**Activity:** From the records below, print exactly the lines starting at the one containing "Change the Defect" and ending at the one containing "1072x445 pixels. How", ends included, and nothing else.

**Data excerpts:**
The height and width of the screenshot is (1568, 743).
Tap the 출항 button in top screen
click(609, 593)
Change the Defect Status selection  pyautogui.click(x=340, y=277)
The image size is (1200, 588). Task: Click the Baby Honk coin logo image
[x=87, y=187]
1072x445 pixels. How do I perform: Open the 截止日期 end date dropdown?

* * *

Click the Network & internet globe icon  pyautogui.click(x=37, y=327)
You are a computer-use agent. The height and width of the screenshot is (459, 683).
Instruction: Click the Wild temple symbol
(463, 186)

**Result of this exercise:**
Change the Defect Status selection  pyautogui.click(x=340, y=277)
The image size is (1200, 588). Task: Click the Baby Honk coin logo image
[x=87, y=187]
1072x445 pixels. How do I perform: Open the 截止日期 end date dropdown?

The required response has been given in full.